§ **WHAT YOU NEED TO DO**: Turn the lines below into a Markdown table with two columns, "Row" for a running number and "Line" for the text, skipping any blank lines. Leave the pictures out.

┏━━

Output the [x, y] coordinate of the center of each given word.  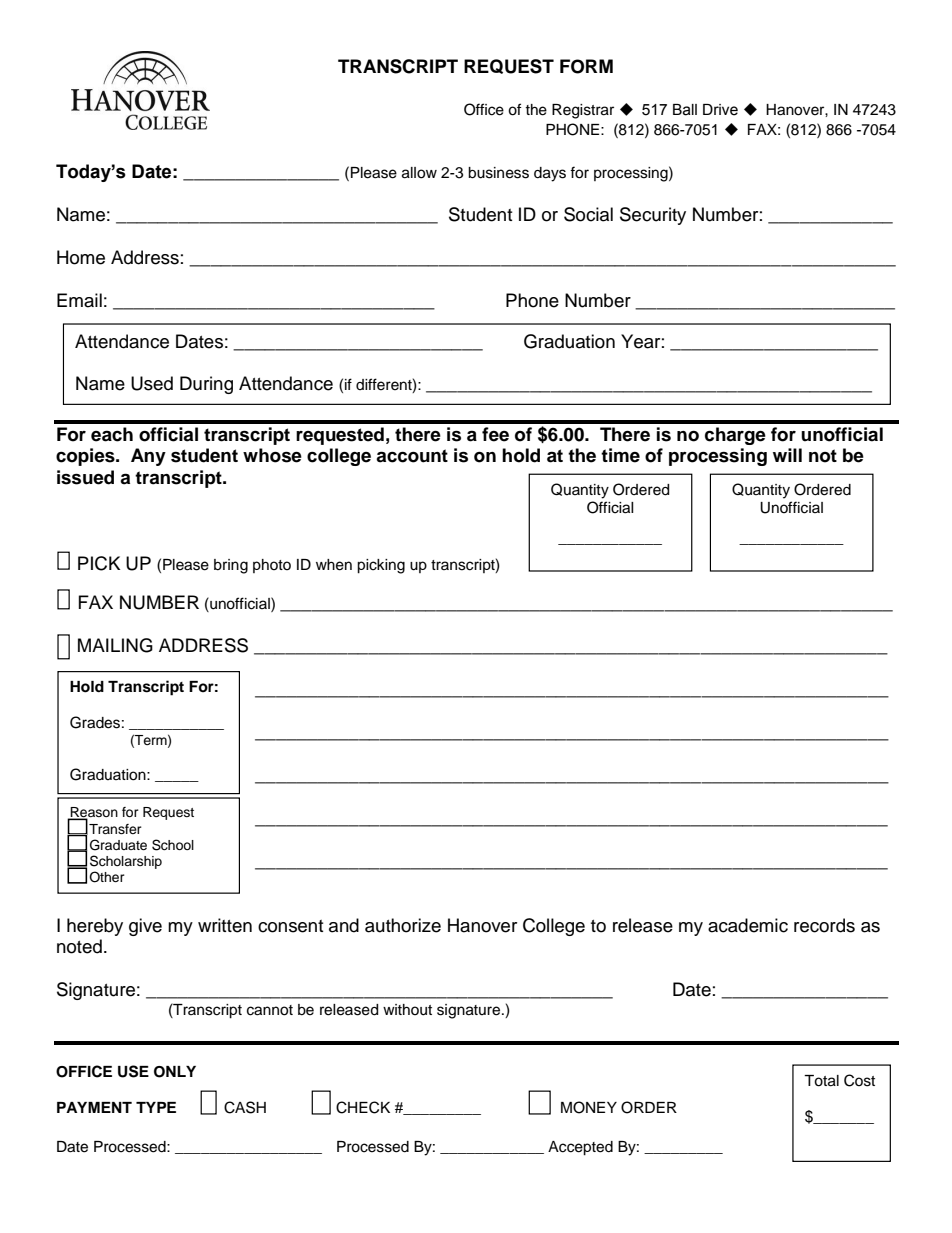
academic [748, 925]
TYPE [156, 1107]
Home [81, 257]
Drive [720, 110]
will [787, 455]
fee [495, 434]
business [498, 173]
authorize [403, 925]
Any [148, 457]
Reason [93, 813]
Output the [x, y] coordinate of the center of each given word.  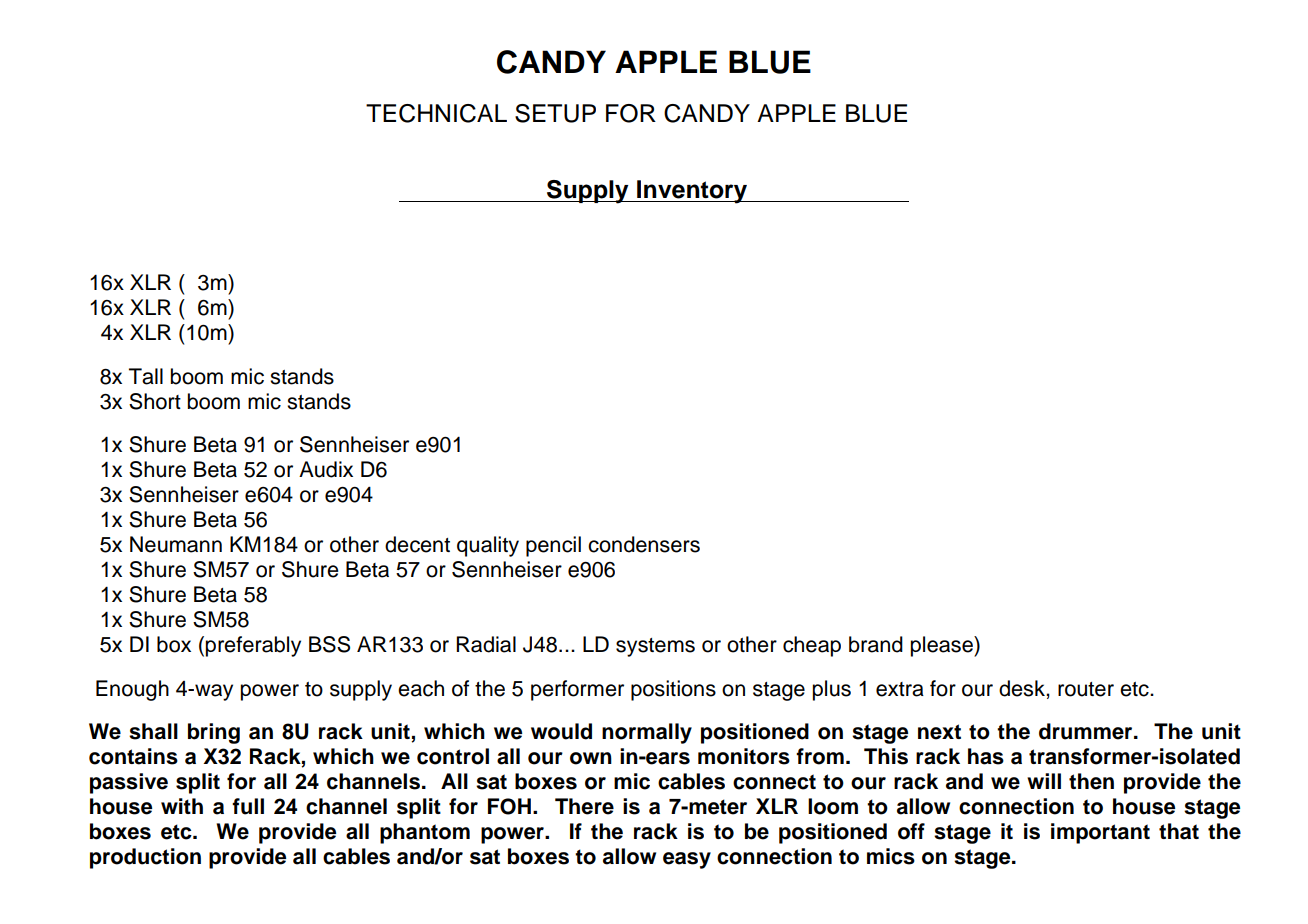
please [942, 646]
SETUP [555, 113]
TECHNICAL [436, 113]
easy [687, 860]
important [1100, 833]
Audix [326, 469]
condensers [644, 544]
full [248, 806]
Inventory [692, 192]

┗━━

§ **RESPONSE BELOW**:
| Row | Line |
|---|---|
| 1 | Output the [x, y] coordinate of the center of each given word.   |
| 2 | academic [748, 925] |
| 3 | TYPE [156, 1107] |
| 4 | Home [81, 257] |
| 5 | Drive [720, 110] |
| 6 | will [787, 455] |
| 7 | fee [495, 434] |
| 8 | business [498, 173] |
| 9 | authorize [403, 925] |
| 10 | Any [148, 457] |
| 11 | Reason [93, 813] |
| 12 | Output the [x, y] coordinate of the center of each given word.   |
| 13 | please [942, 646] |
| 14 | SETUP [555, 113] |
| 15 | TECHNICAL [436, 113] |
| 16 | easy [687, 860] |
| 17 | important [1100, 833] |
| 18 | Audix [326, 469] |
| 19 | condensers [644, 544] |
| 20 | full [248, 806] |
| 21 | Inventory [692, 192] |